L’existence de la poursuite d’un lien de subordination avec M. X ne saurait se déduire du contrat de location d’un mois précité ni d’un courriel de M. X du 18 juillet 2015 lui demandant restitution de la carte de crédit à son nom qui avait été mise à la disposition de la salariée au temps de la relation contractuelle ayant existé entre eux pour les besoins du yacht et que celle-ci aurait continué à utiliser après la fin de son contrat de travail ainsi que communication des justificatifs des dépenses correspondantes, ni du rappel en ce sens de Mme X du 30 juillet 2015 ; ce lien ne résulte pas plus du courriel du 19 juillet 2015 dans lequel M. X indique à Mme F que le gérant de la SA Seamer a engagé un capitaine en contrat à durée déterminée et qu’en accord avec cette société, il lui demande de remettre les clés du bateau, la carte de parking et le matériel amarres et autres à ce capitaine pas plus que du message du même au capitaine remplaçant dans lequel il précise qu’il avait remis des chèques à Mme F pour payer le carburant et qu’il souhaite récupérer ceux non utilisés et que l’inventaire soit fait pour le voyage Italie Corse, le contrat de location laissant la charge de ce carburant au locataire, ainsi que les dépannages éventuels et toutes les matières consommables nécessaires à la bonne marche et l’entretien du yacht, ces messages ne caractérisant aucune injonction ou manifestation d’autorité, étant observé que par courriel du 18 juillet, M. X avait informé la SA Seamer de son souhait de relouer le navire dès le 24 juillet suivant; la situation de co-emploi est d’ailleurs contredite par les pièces de la salariée elle-même qui n’a échangé qu’avec M. A, représentant de la SA Seamer dans le cadre de ses relations contractuelles et n’a jamais répondu aux écrits de M. X, a même sollicité expressément des ordres de M. A pour transmission des documents et clés au capitaine remplaçant et a saisi le Commissariat aux affaires maritimes luxembourgeois d’une plainte contre la société le 3 août 2015.

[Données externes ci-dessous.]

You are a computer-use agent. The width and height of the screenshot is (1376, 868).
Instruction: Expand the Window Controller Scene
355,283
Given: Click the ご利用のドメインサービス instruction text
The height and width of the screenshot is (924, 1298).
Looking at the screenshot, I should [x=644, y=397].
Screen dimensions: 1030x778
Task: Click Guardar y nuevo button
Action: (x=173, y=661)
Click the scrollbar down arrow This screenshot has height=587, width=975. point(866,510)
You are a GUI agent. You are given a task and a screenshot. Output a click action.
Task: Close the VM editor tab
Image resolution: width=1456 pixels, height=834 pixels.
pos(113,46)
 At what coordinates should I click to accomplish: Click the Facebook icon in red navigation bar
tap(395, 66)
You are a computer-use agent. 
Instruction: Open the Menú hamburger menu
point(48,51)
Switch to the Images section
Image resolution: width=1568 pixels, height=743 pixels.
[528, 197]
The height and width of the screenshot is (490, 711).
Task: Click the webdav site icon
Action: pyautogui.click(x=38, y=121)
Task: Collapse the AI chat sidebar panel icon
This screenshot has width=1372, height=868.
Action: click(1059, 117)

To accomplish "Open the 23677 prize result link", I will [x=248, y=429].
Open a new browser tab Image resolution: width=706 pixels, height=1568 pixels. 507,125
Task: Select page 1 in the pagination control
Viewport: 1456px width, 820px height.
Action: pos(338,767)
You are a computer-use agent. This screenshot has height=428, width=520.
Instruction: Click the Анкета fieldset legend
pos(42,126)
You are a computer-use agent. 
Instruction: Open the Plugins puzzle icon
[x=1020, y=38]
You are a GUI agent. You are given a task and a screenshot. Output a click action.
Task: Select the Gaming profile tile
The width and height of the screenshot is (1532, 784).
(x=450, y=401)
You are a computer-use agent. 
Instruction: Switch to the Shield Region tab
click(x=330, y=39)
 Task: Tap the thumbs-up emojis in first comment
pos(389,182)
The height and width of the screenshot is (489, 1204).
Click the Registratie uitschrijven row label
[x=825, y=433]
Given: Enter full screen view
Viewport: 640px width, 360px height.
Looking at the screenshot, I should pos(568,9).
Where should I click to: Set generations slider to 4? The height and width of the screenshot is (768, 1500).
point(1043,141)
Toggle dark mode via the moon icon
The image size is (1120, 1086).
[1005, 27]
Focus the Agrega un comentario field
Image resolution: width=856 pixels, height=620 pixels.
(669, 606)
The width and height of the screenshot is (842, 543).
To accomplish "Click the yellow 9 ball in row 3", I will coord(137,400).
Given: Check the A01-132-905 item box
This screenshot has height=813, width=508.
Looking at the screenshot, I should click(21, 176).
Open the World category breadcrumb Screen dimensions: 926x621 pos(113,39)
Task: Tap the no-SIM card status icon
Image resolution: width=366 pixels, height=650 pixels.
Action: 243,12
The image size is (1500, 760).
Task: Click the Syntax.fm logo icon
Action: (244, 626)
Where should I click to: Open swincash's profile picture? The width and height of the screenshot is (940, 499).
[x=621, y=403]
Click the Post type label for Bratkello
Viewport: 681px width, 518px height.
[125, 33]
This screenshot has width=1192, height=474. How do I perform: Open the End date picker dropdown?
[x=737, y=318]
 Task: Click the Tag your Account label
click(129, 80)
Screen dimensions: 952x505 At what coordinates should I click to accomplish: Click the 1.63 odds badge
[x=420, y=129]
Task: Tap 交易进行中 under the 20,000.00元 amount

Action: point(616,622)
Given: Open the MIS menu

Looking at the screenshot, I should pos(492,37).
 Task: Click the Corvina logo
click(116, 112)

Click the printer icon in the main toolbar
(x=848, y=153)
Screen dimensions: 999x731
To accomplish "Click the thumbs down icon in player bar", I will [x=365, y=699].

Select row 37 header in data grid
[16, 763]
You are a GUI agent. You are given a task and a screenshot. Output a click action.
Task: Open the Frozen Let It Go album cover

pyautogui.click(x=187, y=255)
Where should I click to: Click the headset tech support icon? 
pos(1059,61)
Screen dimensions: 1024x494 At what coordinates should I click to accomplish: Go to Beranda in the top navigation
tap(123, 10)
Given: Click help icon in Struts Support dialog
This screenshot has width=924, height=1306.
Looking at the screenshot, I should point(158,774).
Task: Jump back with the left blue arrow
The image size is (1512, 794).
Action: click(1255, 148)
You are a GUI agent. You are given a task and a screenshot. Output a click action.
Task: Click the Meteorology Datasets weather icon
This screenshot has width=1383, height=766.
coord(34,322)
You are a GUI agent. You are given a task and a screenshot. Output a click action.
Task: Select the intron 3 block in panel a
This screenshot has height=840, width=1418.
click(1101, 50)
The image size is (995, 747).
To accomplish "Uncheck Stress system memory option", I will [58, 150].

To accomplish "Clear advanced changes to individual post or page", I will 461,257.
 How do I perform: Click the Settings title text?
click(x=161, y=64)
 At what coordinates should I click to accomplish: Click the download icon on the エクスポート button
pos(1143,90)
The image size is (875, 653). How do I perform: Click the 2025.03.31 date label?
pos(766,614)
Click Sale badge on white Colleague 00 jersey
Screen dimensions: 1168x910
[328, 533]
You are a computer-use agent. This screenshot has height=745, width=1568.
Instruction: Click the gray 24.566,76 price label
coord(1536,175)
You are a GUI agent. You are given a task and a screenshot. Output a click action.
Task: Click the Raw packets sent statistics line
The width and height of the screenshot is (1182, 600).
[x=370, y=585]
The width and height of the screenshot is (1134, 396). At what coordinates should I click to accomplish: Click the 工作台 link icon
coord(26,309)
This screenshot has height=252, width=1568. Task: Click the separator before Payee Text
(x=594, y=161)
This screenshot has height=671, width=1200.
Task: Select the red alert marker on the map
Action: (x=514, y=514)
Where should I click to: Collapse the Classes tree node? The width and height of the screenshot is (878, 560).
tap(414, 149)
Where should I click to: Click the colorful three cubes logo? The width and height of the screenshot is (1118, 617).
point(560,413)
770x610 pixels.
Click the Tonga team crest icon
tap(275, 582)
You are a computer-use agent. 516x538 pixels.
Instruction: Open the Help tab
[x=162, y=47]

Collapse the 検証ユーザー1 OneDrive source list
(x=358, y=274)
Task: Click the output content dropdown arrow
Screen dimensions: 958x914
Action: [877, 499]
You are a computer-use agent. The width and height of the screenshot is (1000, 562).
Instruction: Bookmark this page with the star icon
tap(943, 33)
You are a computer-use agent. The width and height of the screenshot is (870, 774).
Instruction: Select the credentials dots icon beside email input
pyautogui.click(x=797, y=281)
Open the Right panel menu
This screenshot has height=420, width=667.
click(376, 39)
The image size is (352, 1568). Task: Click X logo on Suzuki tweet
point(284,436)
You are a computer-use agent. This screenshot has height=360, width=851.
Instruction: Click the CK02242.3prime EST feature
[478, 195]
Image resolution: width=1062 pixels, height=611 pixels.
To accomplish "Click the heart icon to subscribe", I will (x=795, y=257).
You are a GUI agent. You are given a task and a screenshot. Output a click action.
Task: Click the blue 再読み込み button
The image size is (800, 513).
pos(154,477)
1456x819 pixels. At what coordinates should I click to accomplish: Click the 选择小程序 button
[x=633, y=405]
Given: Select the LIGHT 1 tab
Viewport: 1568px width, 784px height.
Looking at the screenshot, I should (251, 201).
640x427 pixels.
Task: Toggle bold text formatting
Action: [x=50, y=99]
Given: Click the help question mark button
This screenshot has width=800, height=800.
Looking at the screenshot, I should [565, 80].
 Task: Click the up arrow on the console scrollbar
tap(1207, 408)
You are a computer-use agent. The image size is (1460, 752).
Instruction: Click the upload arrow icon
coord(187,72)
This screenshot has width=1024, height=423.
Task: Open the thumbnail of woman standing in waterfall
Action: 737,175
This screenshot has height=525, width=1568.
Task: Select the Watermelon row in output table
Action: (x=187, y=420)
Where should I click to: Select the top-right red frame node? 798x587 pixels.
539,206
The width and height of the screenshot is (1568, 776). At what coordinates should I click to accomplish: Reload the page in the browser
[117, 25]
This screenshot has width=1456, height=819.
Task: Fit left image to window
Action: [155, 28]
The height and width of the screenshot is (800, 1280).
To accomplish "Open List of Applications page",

Mme F sera en conséquence débouté de sa demande tendant à voir reconnaître la qualité de co-employeur de M. X et de ses demandes de condamnation solidaire à son encontre, le jugement étant confirmé de ce chef.
Sur la qualification de la rupture :
Sur le droit applicable :
Le règlement no 593/2008 du Parlement européen et du Conseil du 17 juin 2008, dit 'Rome I', qui a remplacé la Convention de Rome du 19 juin 1980, constitue le droit positif de la France pour déterminer la loi applicable aux obligations contractuelles pour les contrats conclus à compter du 17 septembre 2009 ; ces dispositions s’imposent au juge français, qui doit dès lors en faire application en cas de conflit de lois porté devant lui ; en application des dispositions de son article 6, plus spécialement applicable au contrat individuel de travail, cette convention précise, dans sa lecture effectuée par la cour de justice de l’union européenne dans un arrêt du 2 septembre 2013, '… que nonobstant les dispositions de l’article 4 et à défaut de choix exercé conformément à l’article 3, le contrat est régi par la loi du pays où se trouve l’établissement qui a embauché le travailleur, à moins qu’il ne résulte de l’ensemble des circonstances que le contrat de travail présente des liens plus étroits avec un autre pays, auquel cas la loi de cet autre pays est applicable…'.
Mme F soutient l’application du droit social français à la relation contractuelle qu’elle a entretenu tant avec M. X qu’avec la SA Seamer, en exposant que le bateau est amarré de
manière permanente en France, le travail exécuté en France, où sont payés les salaires et qu’elle vit à G H.
S’agissant de la relation contractuelle avec M. X, l’application du droit du Luxembourg a été retenue.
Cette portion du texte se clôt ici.